The Melbourne Consensus Statement Brings Clarity to the Confusion Around PSA Testing

Selected by Pietro Cazzola

 

Prostate cancerIn August of 2013, prostate cancer experts from around the word met in Melbourne, Australia at the Prostate Cancer World Congress to discuss the much debated role of PSA testing for the detection of early prostate cancer. The panel, consisting of leaders in urology, radiation oncology, medical oncology, epidemiology, general practice and allied health, released the Melbourne Consensus Statement in an attempt to quell the shared confusion and frustration many healthcare providers face regarding PSA testing. The document, composed of 5 consensus statements, aims to provide a practical, evidence based summary of the use of PSA testing for the early detection of prostate cancer. Broadly speaking, the Melbourne Statement has been warmly welcomed by many as providing some realistic and relevant advice for primary care physicians and others who find this area challenging and confusing. 

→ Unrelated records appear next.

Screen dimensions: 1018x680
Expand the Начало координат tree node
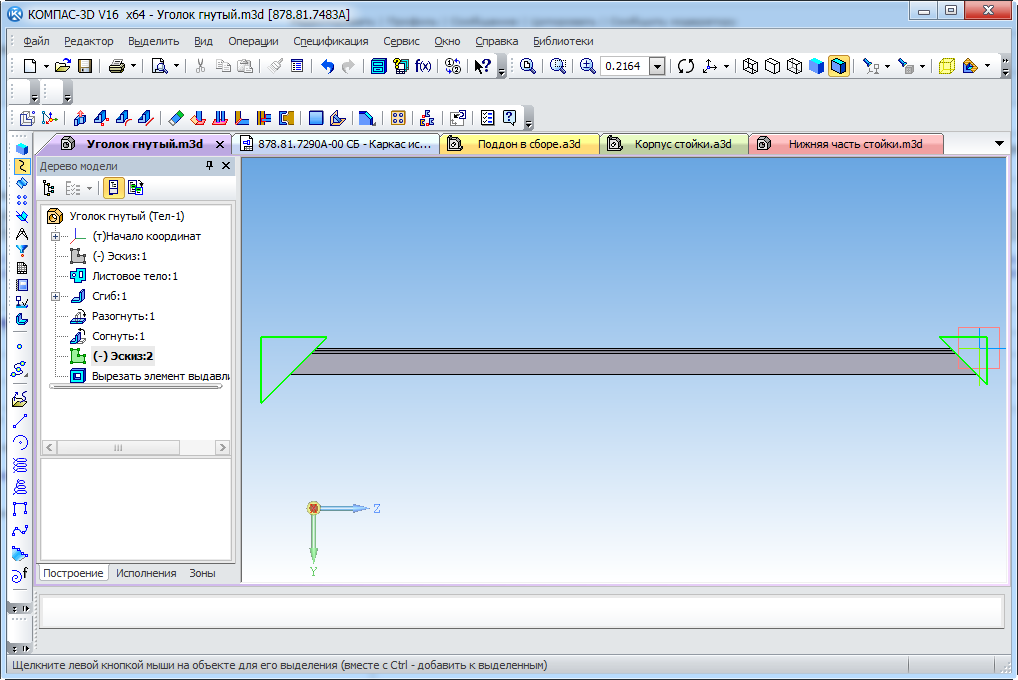point(56,236)
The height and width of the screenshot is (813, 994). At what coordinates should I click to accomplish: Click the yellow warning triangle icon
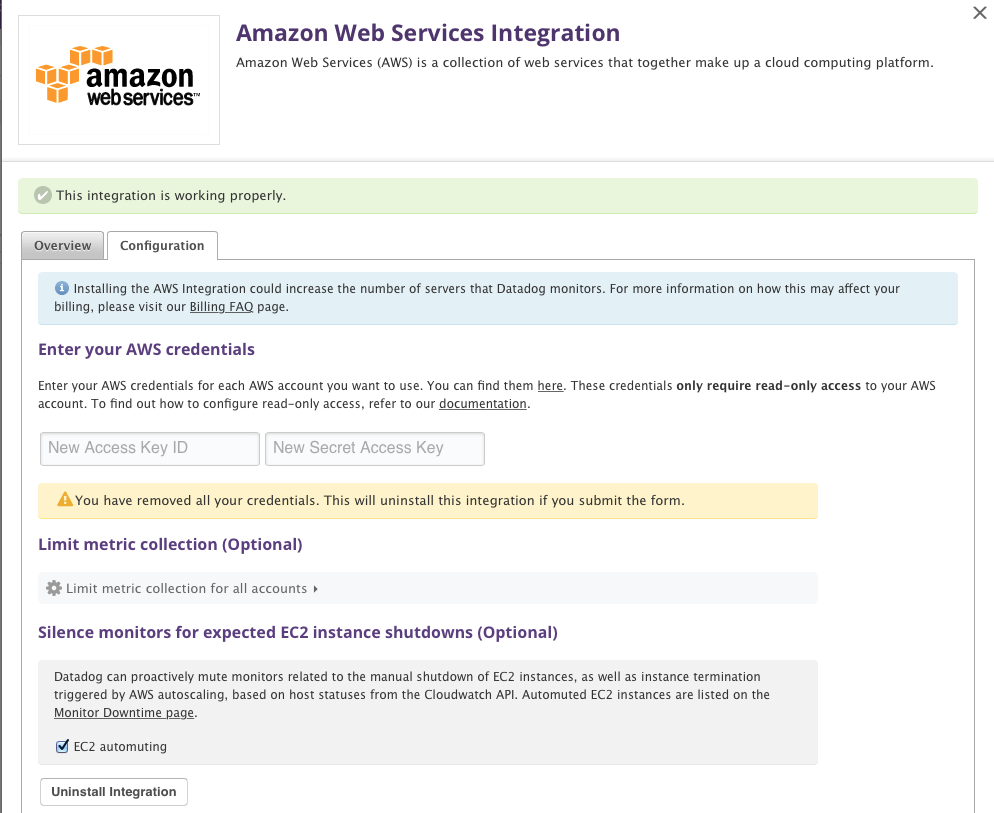[65, 500]
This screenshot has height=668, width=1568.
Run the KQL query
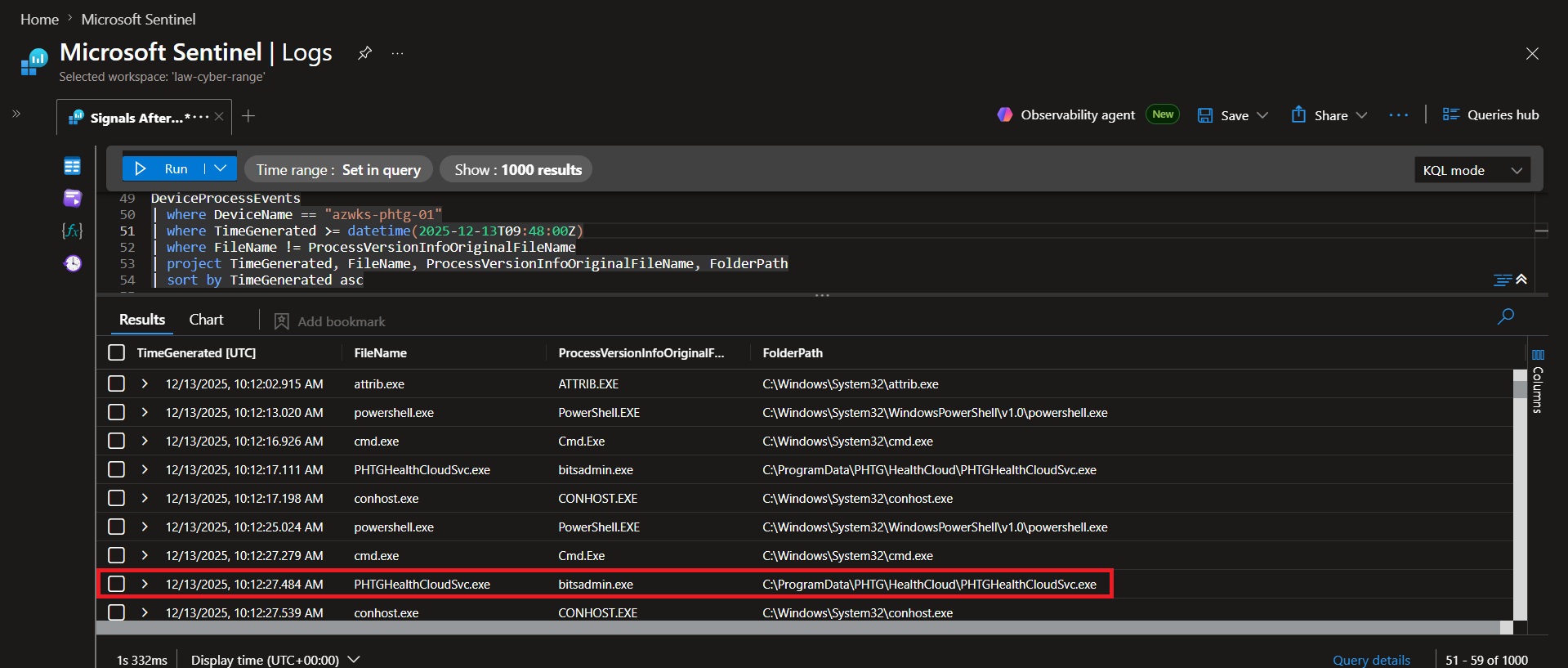coord(163,168)
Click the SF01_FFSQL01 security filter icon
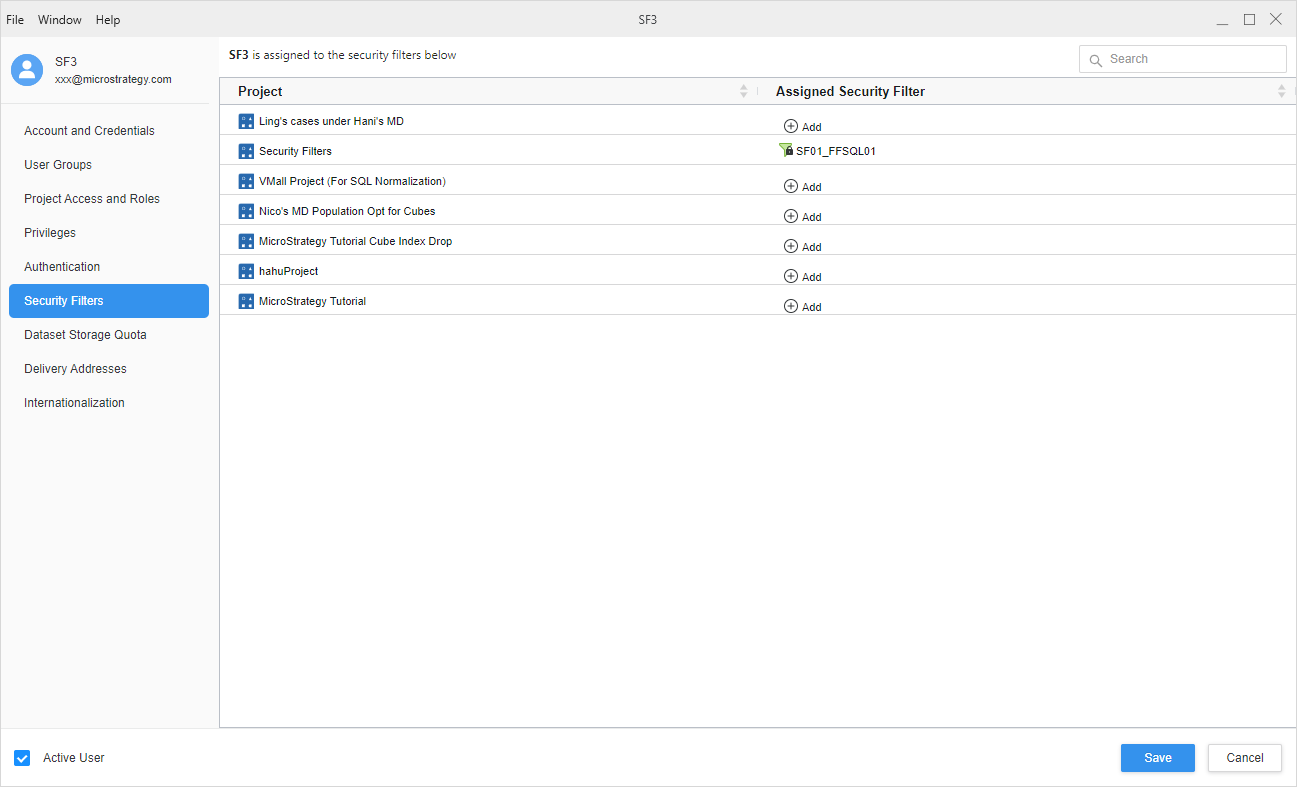 [785, 150]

While specific age ranges are identified as benefitting most from PSA testing, 50-69, the opportunity to test patients in their 40’s and those over 70 is not ignored. The real focus of the consensus statement is on a shifting paradigm in which the goal should not to be to treat all men diagnosed with prostate cancer but to diagnose all men with potentially lethal prostate cancer and to avoid over treatment in men diagnosed with low risk prostate cancer. The authors stress the importance of a multivariable approach to early prostate cancer detection, admitting the shortcoming of the PSA test as a generalized population-based screening tool but not disregarding the role it has played in the last 30 years in decreasing prostate cancer mortality and the incidence of metastatic prostate cancer. In the wake of the USPTF Grade D recommendation on prostate cancer screening, the Melbourne Consensus Statement gives healthcare providers a pragmatic approach to counseling their patients on the early detection of prostate cancer as well as limiting the side of effects of treatment for those men diagnosed with prostate cancer by perhaps not treating them at all.

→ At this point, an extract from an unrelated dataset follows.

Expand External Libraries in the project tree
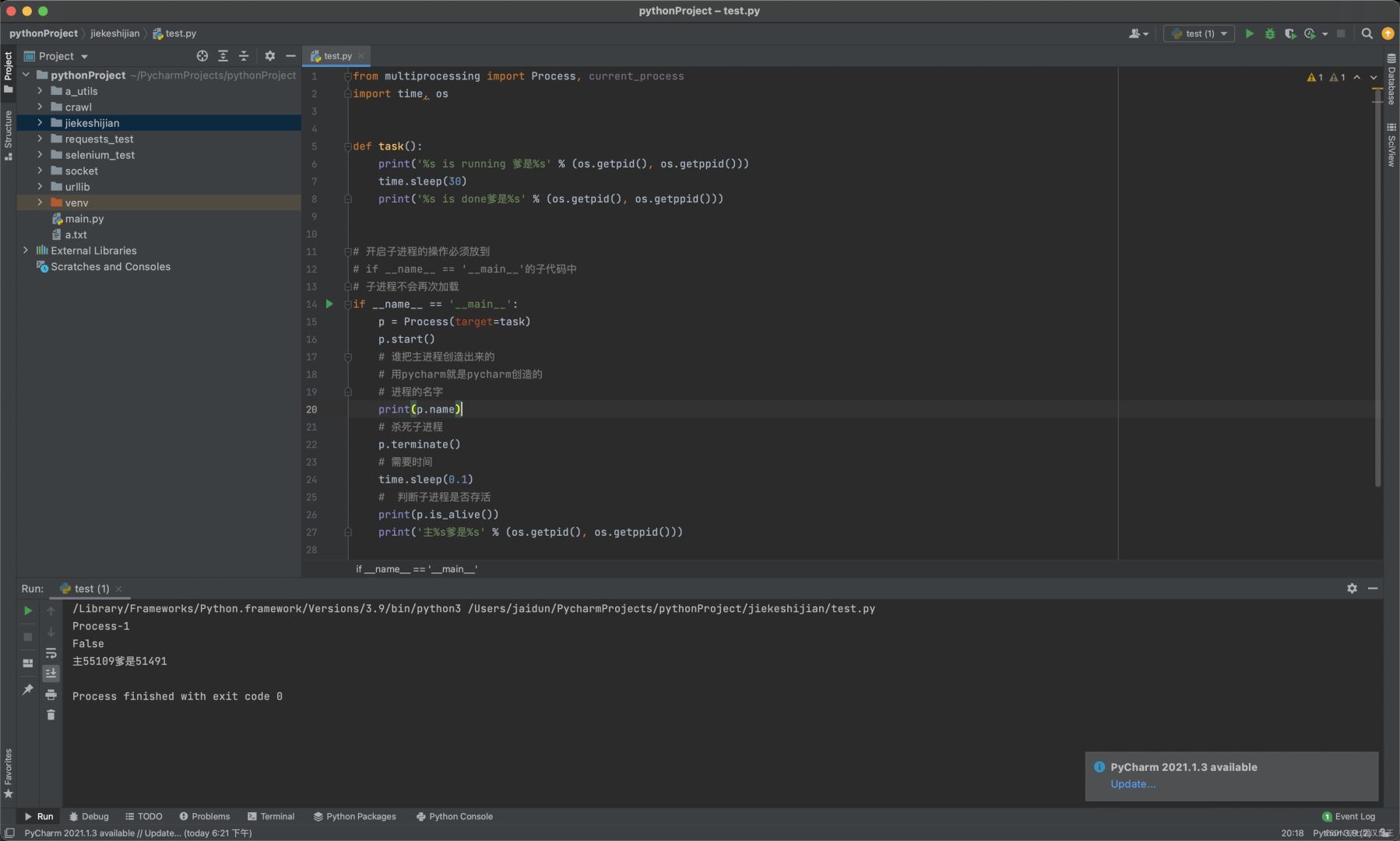pyautogui.click(x=26, y=251)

The five consensus statements are:

  1. Consensus Statement 1: For men aged 50-69, level 1 evidence demonstrates that PSA testing reduces prostate cancer-specific mortality and the incidence of metastatic prostate cancer.
  2. Consensus Statement 2: Prostate cancer diagnosis must be uncoupled from prostate cancer intervention.
  3. Consensus Statement 3: PSA testing should not be considered on its own, but rather as part of a multivariable approach to early prostate cancer detection.
  4. Consensus Statement 4: Baseline PSA testing for men in their 40’s is useful for predicting the future risk of prostate cancer.
  5. Consensus Statement 5: Older men in good health with over ten year life expectancy should not be denied PSA testing on the basis of their age.